Text →
======
This adds code to the load and store emulation code to byte-swap
the data appropriately when the process being emulated is set to
the opposite endianness to that of the kernel.

Signed-off-by: Paul Mackerras <paulus@ozlabs.org>
---
 arch/powerpc/include/asm/sstep.h |   4 +-
 arch/powerpc/lib/sstep.c         | 146 ++++++++++++++++++++++++++++-----------
 2 files changed, 107 insertions(+), 43 deletions(-)
======
[Word and item position data]

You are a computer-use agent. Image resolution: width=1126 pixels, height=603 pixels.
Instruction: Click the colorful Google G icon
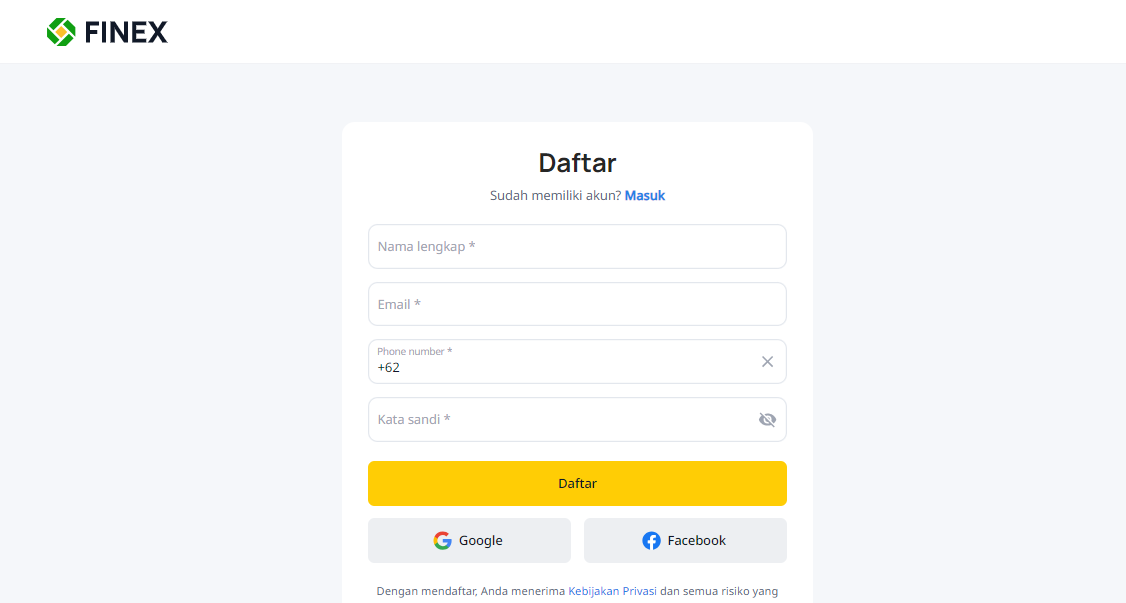coord(442,541)
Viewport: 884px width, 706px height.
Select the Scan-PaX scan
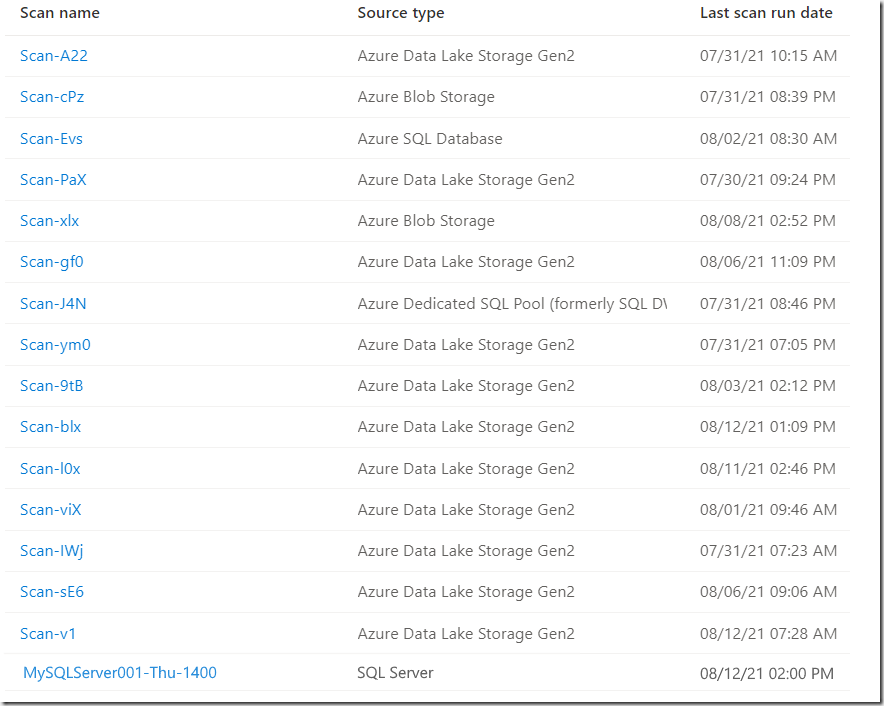click(x=53, y=180)
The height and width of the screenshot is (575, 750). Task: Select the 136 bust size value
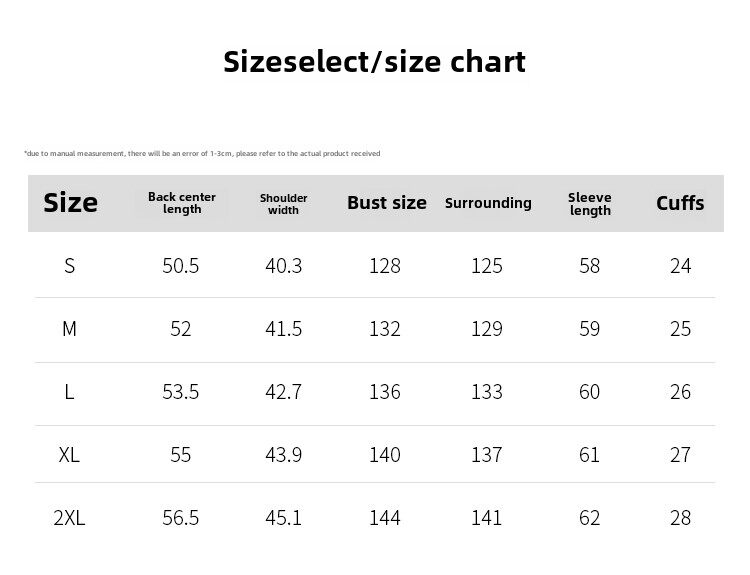(x=385, y=392)
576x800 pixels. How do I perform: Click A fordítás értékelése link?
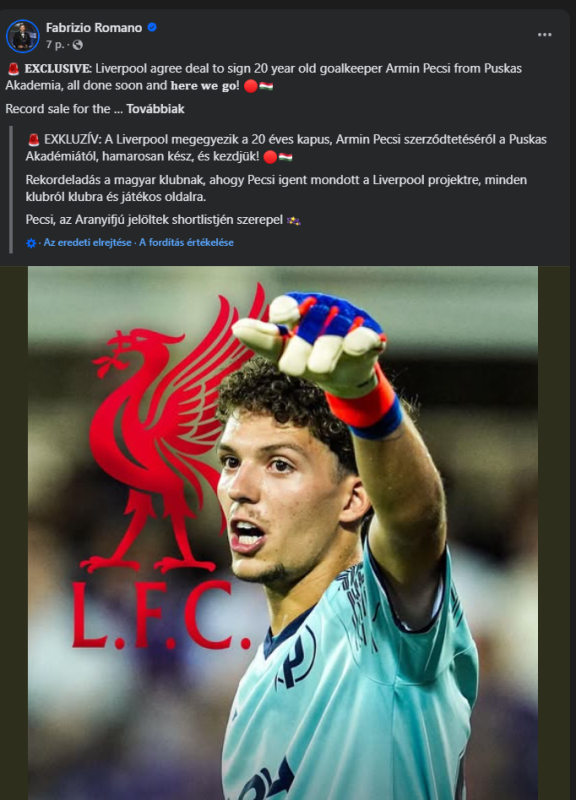[186, 242]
======
Task goal →
In the patch note, when does the new code byte-swap the data?

Response below →
When the process being emulated is set to the opposite endianness to that of the kernel.